Tensions Arctiques : Trump relance ses ambitions sur le Groenland, provoquant une vague de réactions internationales
Washington/Nuuk – Le président américain Donald Trump a de nouveau mis le feu aux poudres en réitérant son intérêt pour une prise de contrôle américaine du Groenland, invoquant des préoccupations de sécurité nationale suite à des développements en Amérique du Sud. Cette nouvelle offensive diplomatique, perçue comme une provocation par de nombreux observateurs, intervient après l’intervention américaine au Venezuela et a ravivé les craintes au Danemark, pays dont le Groenland est un territoire autonome.
“C’est un enjeu stratégique majeur à l’heure actuelle. Le Groenland est devenu un point de convergence pour les navires russes et chinois,” a déclaré Trump aux journalistes dimanche, lors de son retour en Floride. “Nous avons besoin du Groenland pour notre sécurité, et le Danemark ne semble pas en mesure de garantir cette protection.” Le président a même ironisé sur les efforts danois pour renforcer la sécurité dans la région, évoquant l’ajout d’un traîneau à chiens comme une mesure insuffisante.
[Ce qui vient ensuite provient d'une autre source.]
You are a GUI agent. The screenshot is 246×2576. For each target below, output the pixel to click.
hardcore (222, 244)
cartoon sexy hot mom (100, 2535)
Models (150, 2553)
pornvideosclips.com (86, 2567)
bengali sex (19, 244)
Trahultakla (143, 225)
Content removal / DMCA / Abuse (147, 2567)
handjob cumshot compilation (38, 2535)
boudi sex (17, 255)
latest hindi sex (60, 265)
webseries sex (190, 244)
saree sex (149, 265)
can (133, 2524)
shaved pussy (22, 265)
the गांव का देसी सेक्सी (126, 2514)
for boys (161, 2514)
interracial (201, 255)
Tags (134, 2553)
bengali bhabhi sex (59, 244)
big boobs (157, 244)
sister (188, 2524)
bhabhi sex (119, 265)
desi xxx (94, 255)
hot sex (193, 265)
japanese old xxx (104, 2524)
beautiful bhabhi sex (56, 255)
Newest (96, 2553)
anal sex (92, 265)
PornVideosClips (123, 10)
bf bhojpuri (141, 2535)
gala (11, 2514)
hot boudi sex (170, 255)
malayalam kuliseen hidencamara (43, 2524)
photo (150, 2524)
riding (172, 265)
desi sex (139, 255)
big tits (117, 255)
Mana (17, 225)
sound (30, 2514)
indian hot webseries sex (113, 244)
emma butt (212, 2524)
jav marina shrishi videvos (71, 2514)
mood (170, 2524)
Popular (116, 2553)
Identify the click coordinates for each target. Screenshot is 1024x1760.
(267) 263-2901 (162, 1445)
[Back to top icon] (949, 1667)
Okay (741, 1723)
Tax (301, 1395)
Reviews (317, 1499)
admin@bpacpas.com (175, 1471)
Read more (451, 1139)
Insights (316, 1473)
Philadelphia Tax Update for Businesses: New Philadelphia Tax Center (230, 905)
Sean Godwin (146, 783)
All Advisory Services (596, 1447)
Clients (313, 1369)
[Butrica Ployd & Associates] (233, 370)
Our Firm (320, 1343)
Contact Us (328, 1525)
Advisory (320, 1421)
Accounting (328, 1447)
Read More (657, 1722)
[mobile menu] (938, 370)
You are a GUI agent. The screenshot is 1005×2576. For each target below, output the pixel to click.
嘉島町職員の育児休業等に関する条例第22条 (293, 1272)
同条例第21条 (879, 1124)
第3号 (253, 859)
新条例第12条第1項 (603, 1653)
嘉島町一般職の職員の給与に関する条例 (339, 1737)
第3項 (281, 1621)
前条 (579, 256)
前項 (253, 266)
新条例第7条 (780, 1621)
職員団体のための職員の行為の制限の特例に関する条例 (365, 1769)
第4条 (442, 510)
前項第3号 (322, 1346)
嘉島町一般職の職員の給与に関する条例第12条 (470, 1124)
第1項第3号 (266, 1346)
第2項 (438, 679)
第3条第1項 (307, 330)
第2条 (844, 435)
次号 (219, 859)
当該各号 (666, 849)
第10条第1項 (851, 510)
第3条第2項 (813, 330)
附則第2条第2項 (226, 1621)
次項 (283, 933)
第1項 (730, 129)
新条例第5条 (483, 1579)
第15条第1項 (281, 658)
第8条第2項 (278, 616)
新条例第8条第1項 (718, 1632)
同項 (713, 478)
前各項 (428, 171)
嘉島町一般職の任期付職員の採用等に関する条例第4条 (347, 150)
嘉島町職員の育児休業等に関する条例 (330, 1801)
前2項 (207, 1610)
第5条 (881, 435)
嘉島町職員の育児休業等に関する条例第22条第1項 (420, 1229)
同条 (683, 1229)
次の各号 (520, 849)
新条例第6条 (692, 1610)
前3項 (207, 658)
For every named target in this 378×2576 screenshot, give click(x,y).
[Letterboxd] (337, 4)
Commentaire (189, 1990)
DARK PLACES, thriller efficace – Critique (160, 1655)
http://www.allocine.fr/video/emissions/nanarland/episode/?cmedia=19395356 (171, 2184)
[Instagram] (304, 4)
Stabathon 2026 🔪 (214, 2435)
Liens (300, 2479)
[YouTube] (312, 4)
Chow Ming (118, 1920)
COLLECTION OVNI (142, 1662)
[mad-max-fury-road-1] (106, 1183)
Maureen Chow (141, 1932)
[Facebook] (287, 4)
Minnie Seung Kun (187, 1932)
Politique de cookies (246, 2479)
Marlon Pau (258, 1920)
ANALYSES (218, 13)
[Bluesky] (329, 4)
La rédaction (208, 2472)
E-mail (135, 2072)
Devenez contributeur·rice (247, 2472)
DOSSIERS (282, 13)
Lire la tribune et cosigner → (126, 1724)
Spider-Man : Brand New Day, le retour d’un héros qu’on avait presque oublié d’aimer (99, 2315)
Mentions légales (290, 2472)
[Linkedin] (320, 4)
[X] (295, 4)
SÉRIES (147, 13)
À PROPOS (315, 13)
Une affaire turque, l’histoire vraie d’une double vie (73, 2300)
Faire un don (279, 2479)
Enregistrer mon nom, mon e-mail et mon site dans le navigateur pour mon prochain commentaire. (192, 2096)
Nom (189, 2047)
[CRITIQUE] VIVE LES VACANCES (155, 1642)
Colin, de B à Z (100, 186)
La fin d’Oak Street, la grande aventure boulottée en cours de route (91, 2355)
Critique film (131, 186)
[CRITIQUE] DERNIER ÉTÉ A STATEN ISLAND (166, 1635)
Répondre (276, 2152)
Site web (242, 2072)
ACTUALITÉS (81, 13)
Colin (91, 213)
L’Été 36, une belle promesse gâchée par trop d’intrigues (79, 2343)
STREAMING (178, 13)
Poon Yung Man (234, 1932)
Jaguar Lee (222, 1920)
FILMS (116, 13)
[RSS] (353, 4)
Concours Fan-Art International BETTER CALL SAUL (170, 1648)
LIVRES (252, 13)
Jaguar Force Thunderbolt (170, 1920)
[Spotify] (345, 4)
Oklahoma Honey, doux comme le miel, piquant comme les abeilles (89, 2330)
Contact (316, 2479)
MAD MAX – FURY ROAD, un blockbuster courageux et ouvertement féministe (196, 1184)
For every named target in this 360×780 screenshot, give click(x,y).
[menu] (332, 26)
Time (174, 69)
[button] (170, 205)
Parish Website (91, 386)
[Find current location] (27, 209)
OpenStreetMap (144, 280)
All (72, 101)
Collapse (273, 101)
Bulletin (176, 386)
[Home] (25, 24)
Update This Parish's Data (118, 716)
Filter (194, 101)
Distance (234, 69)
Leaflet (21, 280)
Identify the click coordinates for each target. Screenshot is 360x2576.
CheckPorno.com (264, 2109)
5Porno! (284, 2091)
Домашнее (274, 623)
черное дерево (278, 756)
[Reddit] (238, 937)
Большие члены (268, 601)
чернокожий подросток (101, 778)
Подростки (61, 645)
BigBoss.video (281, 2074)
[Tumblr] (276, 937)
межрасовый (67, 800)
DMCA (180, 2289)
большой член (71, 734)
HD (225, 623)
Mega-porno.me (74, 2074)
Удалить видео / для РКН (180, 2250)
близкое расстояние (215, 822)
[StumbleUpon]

Ces déclarations interviennent après un post sur le réseau social X par Katie Miller, épouse du chef de cabinet adjoint de la Maison Blanche, affichant une carte du Groenland floquée du drapeau américain, accompagnée du mot “Bientôt”. Un geste jugé irrespectueux par les autorités groenlandaises.
Nuuk riposte avec fermeté
Le Premier ministre groenlandais, Jens-Frederik Nielsen, a réagi avec véhémence, qualifiant les menaces de Trump d'”inacceptables”. “Les pressions, les menaces et les discussions sur une annexion n’ont pas leur place dans les relations entre amis,” a-t-il déclaré sur Facebook. “Le Groenland est notre foyer, notre territoire, et il le restera. Assez, c’est assez. Plus de pressions, plus d’allusions, plus de fantasmes d’annexion.” Nielsen a toutefois affirmé que le Groenland restait ouvert au dialogue, mais uniquement dans le respect du droit international et par les canaux diplomatiques appropriés.
Soutien danois et inquiétudes internationales
Copenhague a également exprimé son mécontentement. La Première ministre danoise, Mette Frederiksen, a jugé les commentaires américains “dépourvus de sens”, rappelant que le Groenland bénéficie de la garantie de sécurité de l’OTAN et qu’un accord de défense existant permet aux États-Unis un accès important à l’île. Elle a appelé Washington à cesser ses “menaces contre un allié historique”.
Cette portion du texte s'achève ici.